Joe Biden venu dans la région pour obtenir que l’aide internationale puisse accéder à Gaza, où une catastrophe humanitaire se profile selon l’Organisation mondiale de la santé (OMS), a affirmé avoir obtenu du président égyptien Abdel Fattah al-Sissi de « laisser jusqu’à 20 camions traverser » au passage de Rafah, le seul qui ne soit pas contrôlé par Israël.

Toutefois, cette aide ne pourra vraisemblablement pas arriver avant vendredi 20 octobre en raison de travaux à faire sur la route, détruite par les bombardements israéliens.

Dans la foulée, le porte-parole de la présidence égyptienne a confirmé que MM. Sissi et Biden, qui se sont entretenus au téléphone mercredi soir, s’étaient mis d’accord « sur l’acheminement de l’aide humanitaire vers la bande de Gaza via le terminal de Rafah, de manière durable ».

Auparavant, Joe Biden avait assuré qu’Israël avait donné son feu vert.

« Israël n’empêchera pas l’aide humanitaire depuis l’Egypte tant qu’il s’agit de nourriture, d’eau et de médicaments pour la population civile dans le sud de la bande de Gaza », avait confirmé le bureau du Premier ministre israélien Benjamin Netanyahu.

Israël a cependant mis une condition. Cette aide ne transitera pas par son territoire, tant que les otages détenus par le Hamas ne seront pas libérés. Le mouvement palestinien affirme détenir entre 200 et 250 otages, au moins 199, selon Israël.

Des dizaines de camions remplis d’aide internationale attendent en Egypte depuis des jours de rentrer à Gaza.
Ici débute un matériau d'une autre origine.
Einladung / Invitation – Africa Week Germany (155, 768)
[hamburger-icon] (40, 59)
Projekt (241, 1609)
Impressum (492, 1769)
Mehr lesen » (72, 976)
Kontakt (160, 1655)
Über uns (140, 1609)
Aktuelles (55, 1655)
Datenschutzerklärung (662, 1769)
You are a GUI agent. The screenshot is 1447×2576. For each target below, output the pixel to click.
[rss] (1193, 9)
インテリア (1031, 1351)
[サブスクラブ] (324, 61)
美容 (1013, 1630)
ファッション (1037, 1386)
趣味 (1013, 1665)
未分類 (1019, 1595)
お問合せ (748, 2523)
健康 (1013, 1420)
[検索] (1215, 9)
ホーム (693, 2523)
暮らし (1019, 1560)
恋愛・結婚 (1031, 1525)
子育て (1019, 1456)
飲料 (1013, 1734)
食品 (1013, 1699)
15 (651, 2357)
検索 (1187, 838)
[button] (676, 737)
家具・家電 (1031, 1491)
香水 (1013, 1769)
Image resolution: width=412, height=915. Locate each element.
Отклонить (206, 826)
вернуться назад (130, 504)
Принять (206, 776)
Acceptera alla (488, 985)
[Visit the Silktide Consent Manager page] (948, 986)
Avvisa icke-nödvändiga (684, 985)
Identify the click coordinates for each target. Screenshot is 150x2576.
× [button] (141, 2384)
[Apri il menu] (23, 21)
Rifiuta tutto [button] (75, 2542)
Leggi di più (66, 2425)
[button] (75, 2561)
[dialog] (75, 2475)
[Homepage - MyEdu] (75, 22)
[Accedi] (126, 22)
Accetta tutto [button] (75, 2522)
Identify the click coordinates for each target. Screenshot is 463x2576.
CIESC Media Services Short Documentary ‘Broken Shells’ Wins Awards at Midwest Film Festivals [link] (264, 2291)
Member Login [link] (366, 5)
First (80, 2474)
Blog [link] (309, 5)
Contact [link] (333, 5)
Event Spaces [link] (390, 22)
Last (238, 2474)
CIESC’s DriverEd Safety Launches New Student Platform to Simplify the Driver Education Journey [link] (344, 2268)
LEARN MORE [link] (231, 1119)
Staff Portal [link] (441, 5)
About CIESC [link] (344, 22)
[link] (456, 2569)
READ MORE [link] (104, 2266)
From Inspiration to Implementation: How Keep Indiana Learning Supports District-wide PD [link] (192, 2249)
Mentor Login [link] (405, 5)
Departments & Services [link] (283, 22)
L’aide devra être « conséquente », de l’ordre de 100 camions par jour, et devra être sécurisée, a déclaré mercredi Martin Griffiths, le chef des situations humanitaires d’urgence aux Nations unies.

L’eau et la nourriture manquent pour les 2,4 millions d’habitants de Gaza, privés aussi d’électricité, après le siège imposé par Israël depuis le 9 octobre.

La frappe mardi soir sur l’hôpital Ahli Arab, dans le centre de Gaza, a fait au moins 471 morts parmi des déplacés du conflit qui s’abritaient dans l’enceinte de l’établissement, assure le ministère palestinien de la Santé.